BATULICIN – Upaya memperkuat ekonomi kreatif di Tanah Bumbu kembali mendapat dorongan melalui kunjungan Ketua Dekranasda Tanah Bumbu, Andi Irmayani Rudi Latif, ke pusat kerajinan daerah di Kantor Bupati Tanah Bumbu, Senin (10/11/2025).
Dalam kunjungan tersebut, Andi Irmayani meninjau langsung berbagai karya perajin lokal—mulai dari tenun, tas, busana, hingga aksesori—untuk melihat kualitas produk sekaligus memahami tantangan yang dihadapi pelaku UMKM.
Menurutnya, kerajinan tenun mengandung nilai strategis karena memadukan kekayaan budaya dengan potensi ekonomi.

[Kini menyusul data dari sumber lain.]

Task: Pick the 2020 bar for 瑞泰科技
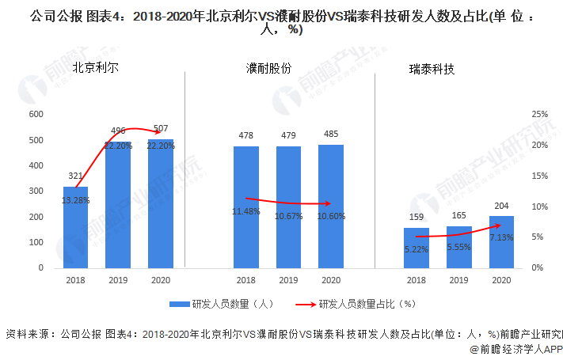500,242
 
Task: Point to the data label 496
118,131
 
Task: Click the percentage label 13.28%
76,201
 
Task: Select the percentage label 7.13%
500,237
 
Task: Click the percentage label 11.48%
246,211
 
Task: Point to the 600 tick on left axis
36,115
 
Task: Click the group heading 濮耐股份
269,69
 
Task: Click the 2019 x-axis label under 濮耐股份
288,280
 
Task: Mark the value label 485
331,135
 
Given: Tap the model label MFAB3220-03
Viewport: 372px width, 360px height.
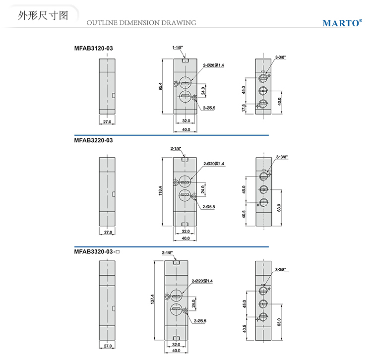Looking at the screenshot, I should pyautogui.click(x=93, y=140).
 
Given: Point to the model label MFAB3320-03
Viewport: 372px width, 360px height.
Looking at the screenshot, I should pyautogui.click(x=94, y=252).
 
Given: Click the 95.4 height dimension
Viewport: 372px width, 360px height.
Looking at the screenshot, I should pyautogui.click(x=160, y=86).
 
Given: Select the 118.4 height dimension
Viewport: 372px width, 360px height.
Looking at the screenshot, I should pyautogui.click(x=160, y=190).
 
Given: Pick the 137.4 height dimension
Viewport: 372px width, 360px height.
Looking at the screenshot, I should pyautogui.click(x=153, y=300).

Motif dan detail pengerjaan disebut menjadi keunggulan utama produk khas Tanah Bumbu.
“Tenun bukan hanya karya seni, tetapi identitas daerah. Ini yang harus terus kita dukung agar mampu bersaing di pasar yang lebih luas,” ujarnya.

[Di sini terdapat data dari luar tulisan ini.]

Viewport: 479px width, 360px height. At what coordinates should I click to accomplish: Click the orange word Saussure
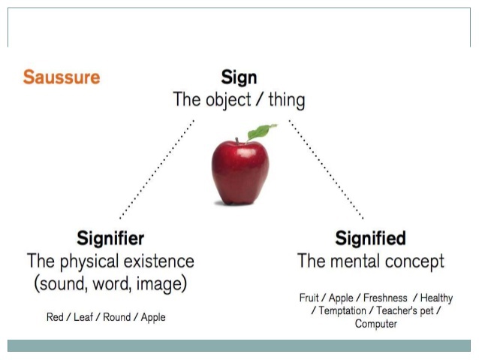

Ia juga menekankan pentingnya inovasi desain agar produk tetap relevan dengan kebutuhan konsumen namun tetap mempertahankan ciri tradisional.
“Produk harus menyesuaikan perkembangan zaman. Kreativitas diperlukan, tetapi nilai budaya jangan sampai hilang,” tambahnya.
Dekranasda, lanjut Irmayani, berkomitmen memperkuat dukungan bagi perajin melalui kolaborasi dengan pemerintah daerah dan pelaku UMKM untuk meningkatkan kualitas, kemasan, serta strategi pemasaran. Harapannya, kerajinan Tanah Bumbu dapat menembus pasar regional hingga nasional.
Kunjungan tersebut juga menjadi langkah memetakan produk unggulan yang berpotensi dipromosikan melalui pameran dan platform digital.
“Kerajinan Tanah Bumbu harus menjadi kekuatan ekonomi baru. Dengan kualitas dan pemasaran yang lebih baik, manfaatnya akan kembali kepada masyarakat,” tegasnya.